* [Exercise details] Swap "start-recording-label" for "record-button-label" in the listing lines starting at the one containing "You are a GUI" and ending at the one containing "The height and width of the screenshot is (329, 678).". Return only those lines, otherwise unchanged.

* [Records to use]

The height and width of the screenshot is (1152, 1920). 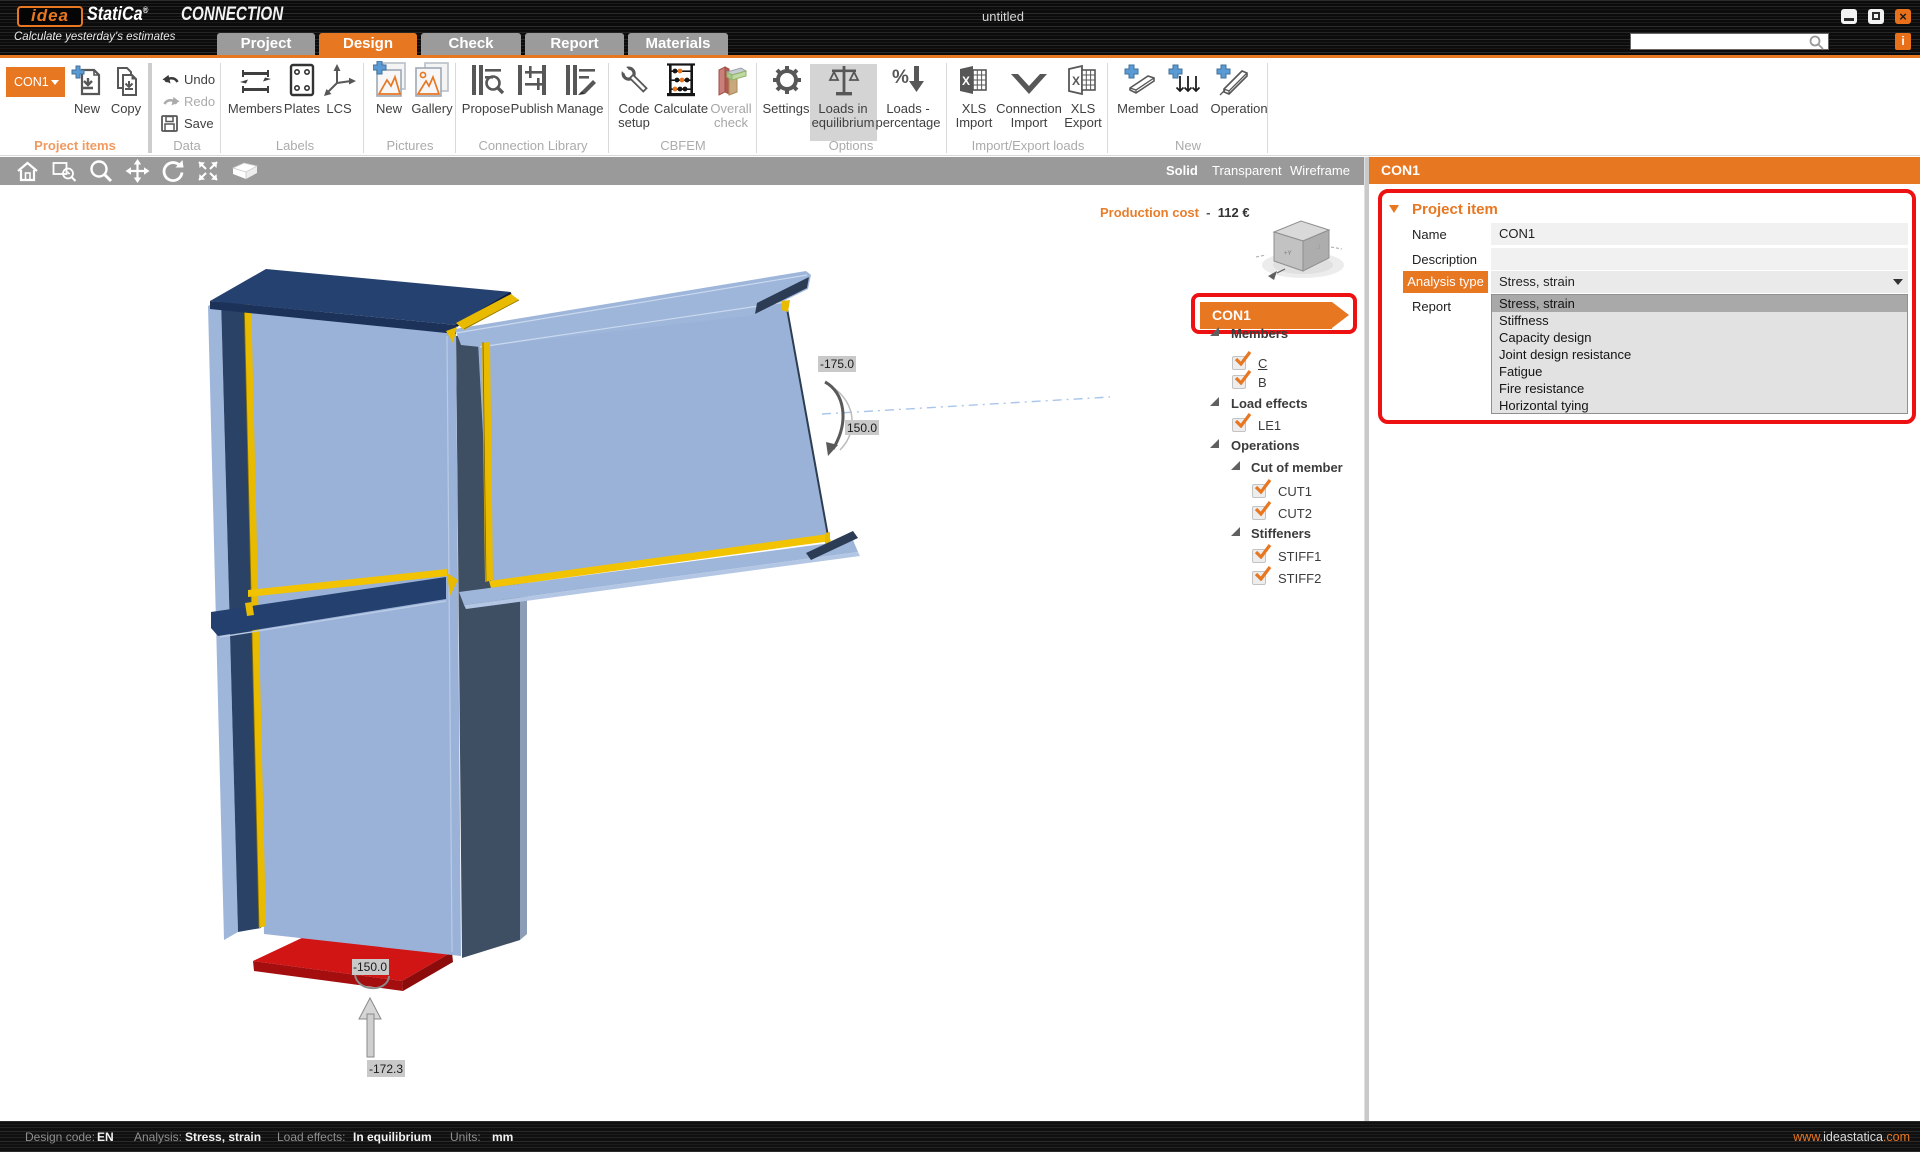 I want to click on svg-text: -175.0, so click(x=837, y=364).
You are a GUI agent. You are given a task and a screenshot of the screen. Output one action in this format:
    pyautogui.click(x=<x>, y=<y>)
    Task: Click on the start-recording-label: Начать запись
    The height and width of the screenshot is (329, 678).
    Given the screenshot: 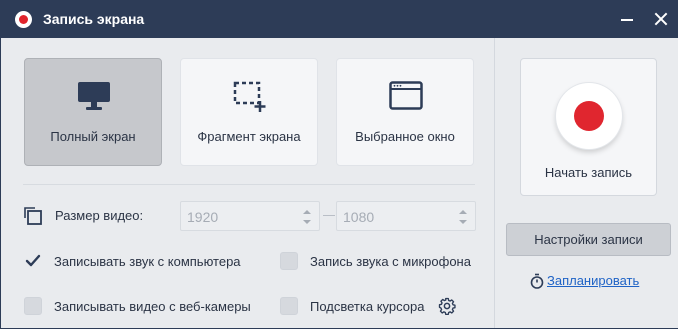 What is the action you would take?
    pyautogui.click(x=588, y=172)
    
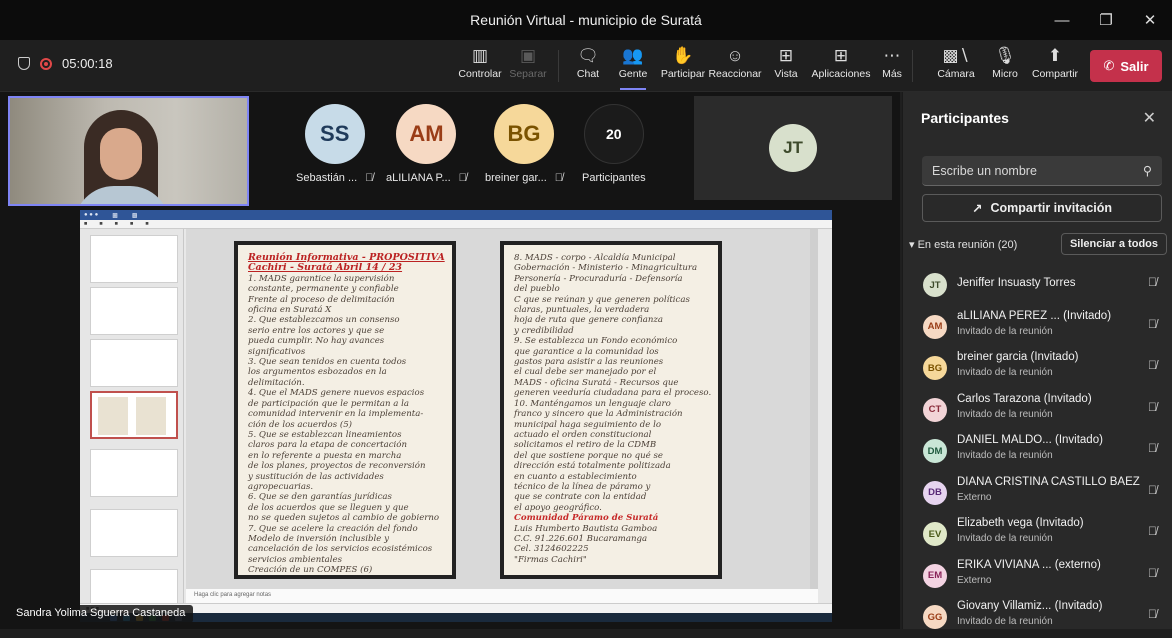 Image resolution: width=1172 pixels, height=638 pixels. I want to click on handwritten-line: que garantice a la comunidad los, so click(586, 352).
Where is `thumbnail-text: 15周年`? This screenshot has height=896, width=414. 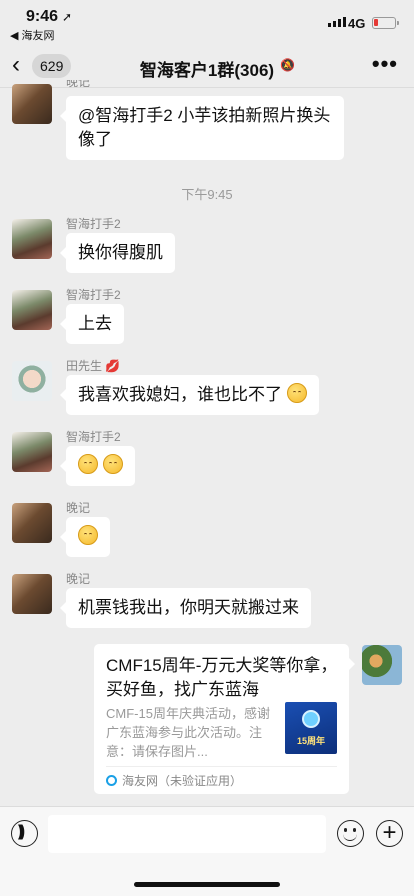 thumbnail-text: 15周年 is located at coordinates (310, 741).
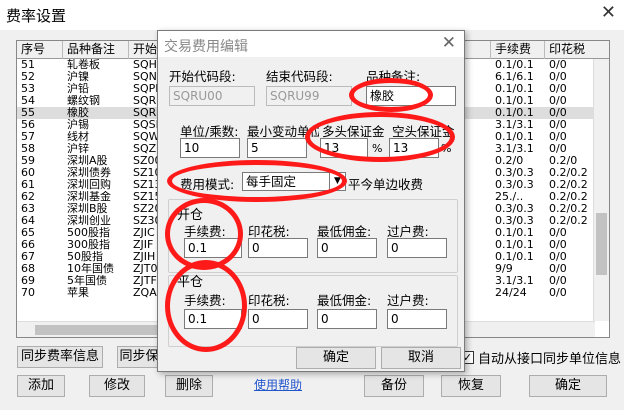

* [Expected answer]
You are a GUI agent. You are given a task and a screenshot of the screen. Output one action in this format:
    pyautogui.click(x=<x>, y=<y>)
    Task: Click on the record-button-label: Начать запись
    The height and width of the screenshot is (329, 678).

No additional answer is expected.